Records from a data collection
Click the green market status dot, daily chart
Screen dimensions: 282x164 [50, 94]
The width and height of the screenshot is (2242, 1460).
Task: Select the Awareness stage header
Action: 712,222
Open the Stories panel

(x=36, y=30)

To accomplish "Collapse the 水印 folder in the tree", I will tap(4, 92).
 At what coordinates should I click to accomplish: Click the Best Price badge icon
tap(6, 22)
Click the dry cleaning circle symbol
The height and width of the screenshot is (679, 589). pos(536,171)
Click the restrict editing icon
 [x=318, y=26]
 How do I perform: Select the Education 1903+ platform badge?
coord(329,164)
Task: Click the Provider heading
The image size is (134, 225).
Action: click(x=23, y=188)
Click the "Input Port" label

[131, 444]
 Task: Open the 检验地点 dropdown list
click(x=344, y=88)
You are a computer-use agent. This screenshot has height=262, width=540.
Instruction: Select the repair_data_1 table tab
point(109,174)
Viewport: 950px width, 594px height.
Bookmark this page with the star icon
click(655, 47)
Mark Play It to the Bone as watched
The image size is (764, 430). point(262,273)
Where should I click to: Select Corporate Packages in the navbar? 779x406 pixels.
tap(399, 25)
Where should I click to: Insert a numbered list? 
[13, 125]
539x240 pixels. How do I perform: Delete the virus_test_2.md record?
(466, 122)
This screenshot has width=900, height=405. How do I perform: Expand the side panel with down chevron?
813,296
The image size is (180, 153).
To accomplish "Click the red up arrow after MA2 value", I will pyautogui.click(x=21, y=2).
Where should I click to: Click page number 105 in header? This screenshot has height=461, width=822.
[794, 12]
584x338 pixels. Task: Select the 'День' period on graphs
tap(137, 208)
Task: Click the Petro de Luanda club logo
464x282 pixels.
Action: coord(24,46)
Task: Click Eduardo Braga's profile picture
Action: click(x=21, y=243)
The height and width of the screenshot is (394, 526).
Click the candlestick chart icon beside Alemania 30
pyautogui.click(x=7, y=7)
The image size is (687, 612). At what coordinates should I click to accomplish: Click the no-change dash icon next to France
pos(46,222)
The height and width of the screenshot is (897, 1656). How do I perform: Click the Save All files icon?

◆ **Your goal**
Copy all lines of the preceding data that hold the word "will".

◆ **Result**
To accomplish "Collapse the 水印 folder in the tree", I will tap(4, 92).
To accomplish "Click the red up arrow after MA2 value", I will pyautogui.click(x=21, y=2).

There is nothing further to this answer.